■ Extract provided
I wonder if a plastic pillow case cover would work better ? I would still have to seal the holes.


----------



## mynamesrob (Jul 13, 2006)

Oh! Completely! It's like Frogg Toggs material and waterproof! I didn't even think about it!

-Rob


----------



## buck-50 (Sep 20, 2005)

yeah, yer a nerd, but you've got moxie, kid.


----------



## FatTireFred (Jan 31, 2005)

how about a tyvek fedex envelope and some duct tape? now that would be a do-hickey...


----------



## RedRex (Oct 24, 2004)

A couple of old shoestrings and some cord locks from REI and you're fully-adjustable storm strap is ready for action.


----------



## mynamesrob (Jul 13, 2006)

Fred, this feels exactly like Tyvek only it was free! And much more awesome! 

Rex, I like it. I'll tinker with it next weekend and we'll see how she comes up.

Thanks for your thoughts, all. Maybe when I save up the pennies I can spring for a real handlebar bag.

■ Source material
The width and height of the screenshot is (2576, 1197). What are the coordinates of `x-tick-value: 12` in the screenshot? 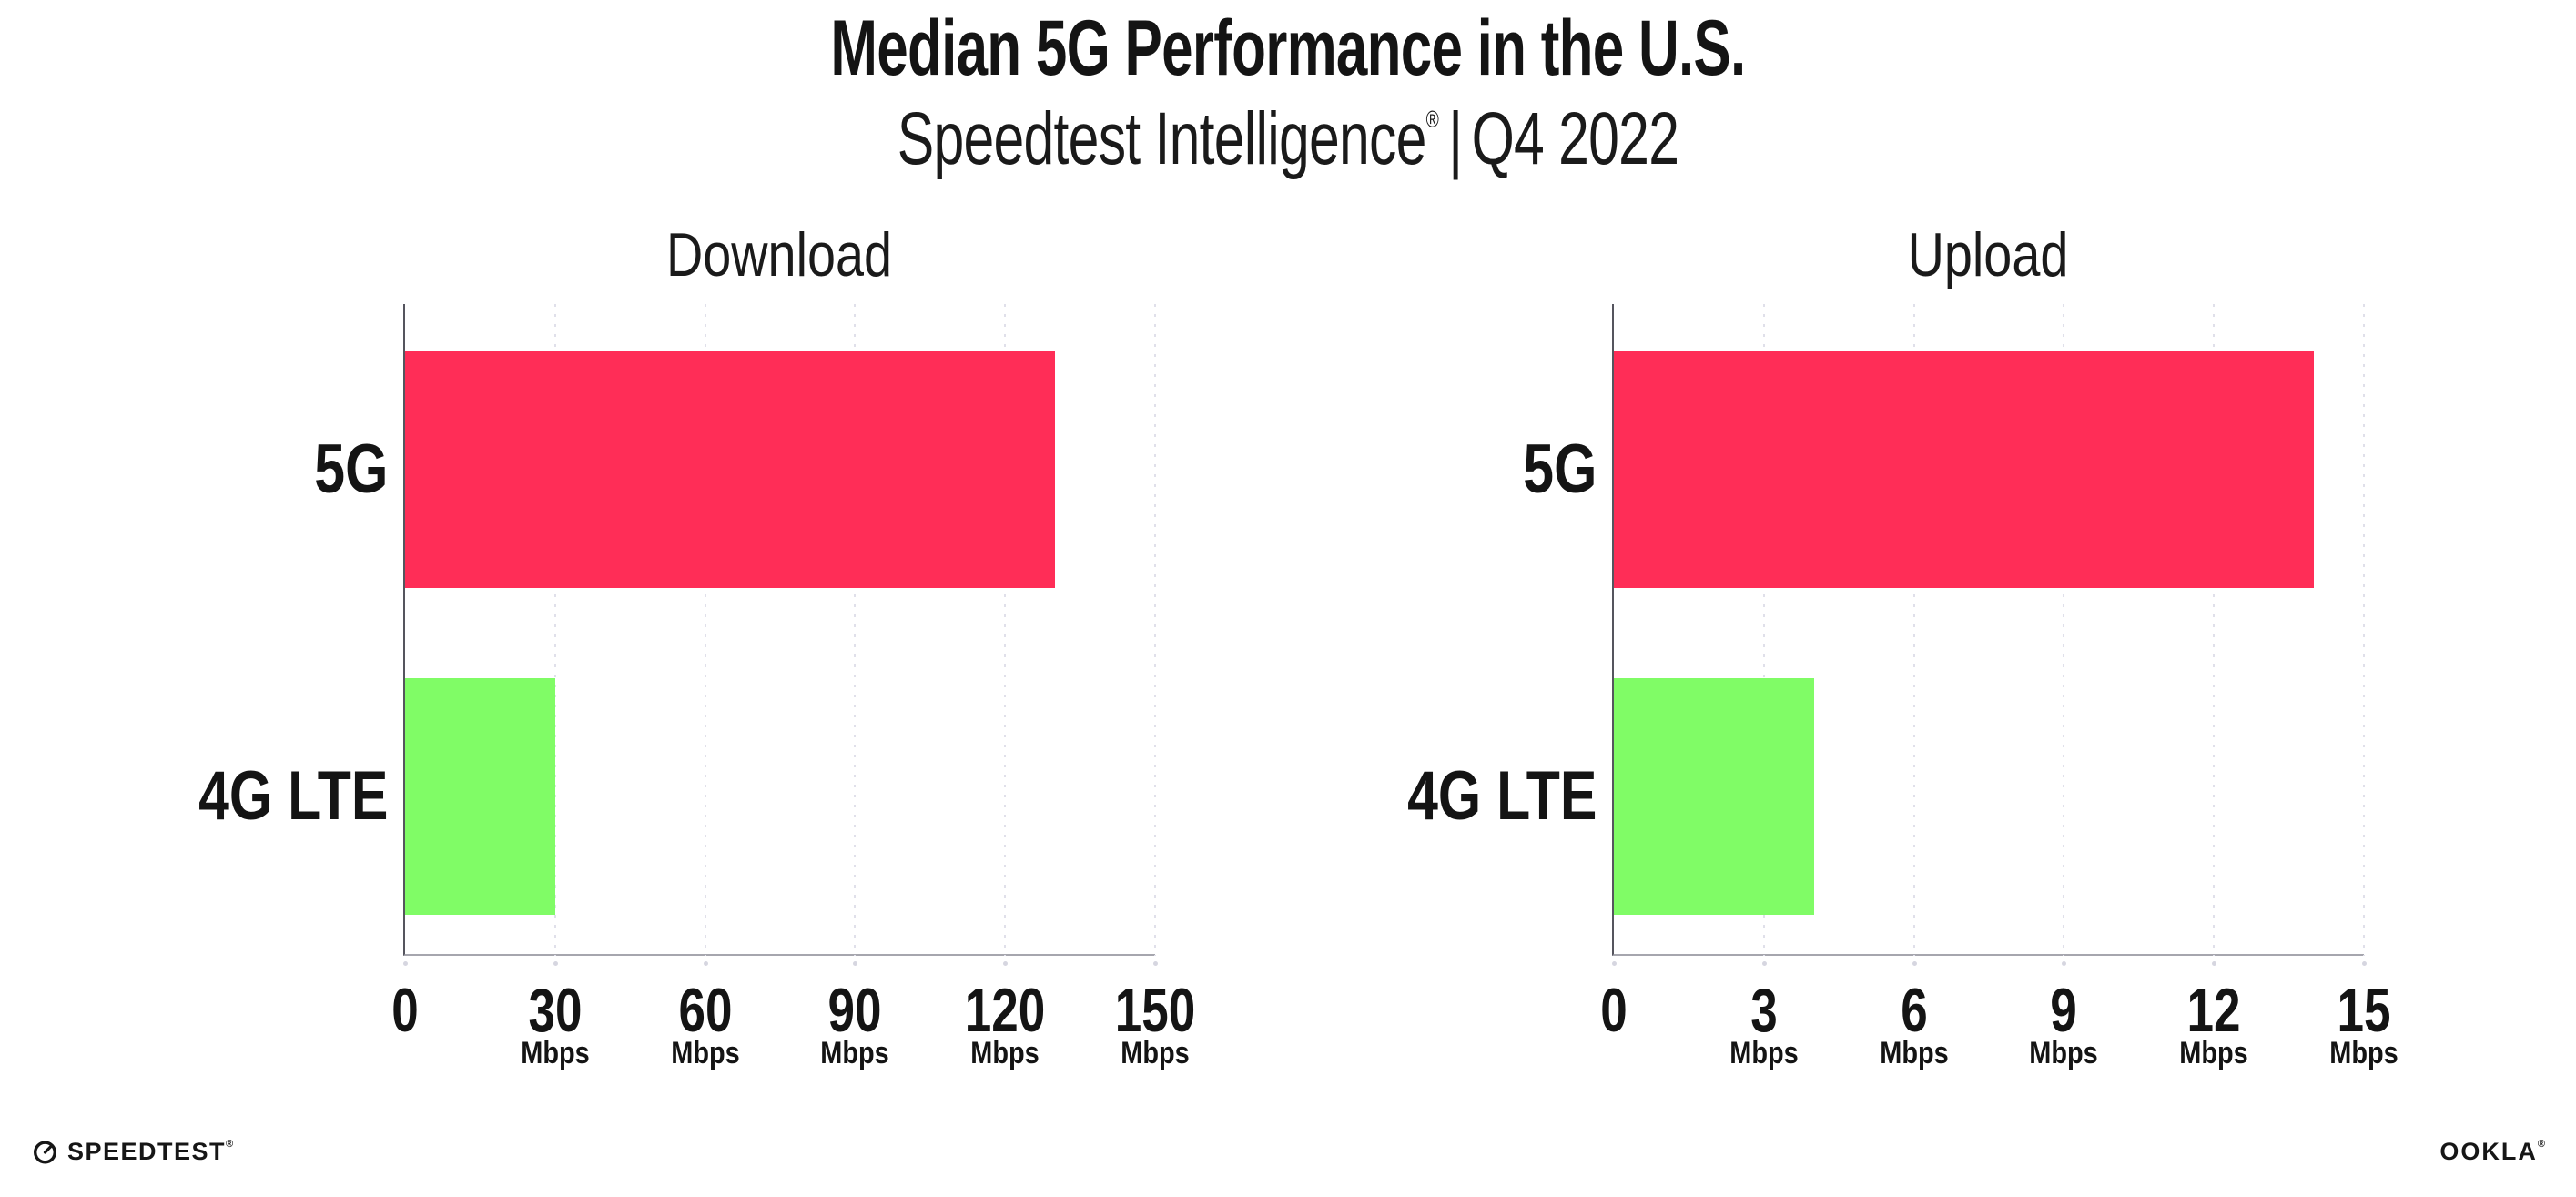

■ Job item
Pick up the forum thread on a homemade waterproof handlebar bag cover after its final post, writing the reply that comes next.

■ Task output
-Rob


----------



## RedRex (Oct 24, 2004)

In fact, REI sells nylon strap in bulk with the plastic snap-on buckles. Might be able to cinch it down perfect with a clicky-click buckle for just a couple bucks.

*side note* of course we should probably condemn you to 10 lashings with a zip tie for NOT SHOWING US YOUR SURLY in the pictures!!!!!!!!


----------



## mynamesrob (Jul 13, 2006)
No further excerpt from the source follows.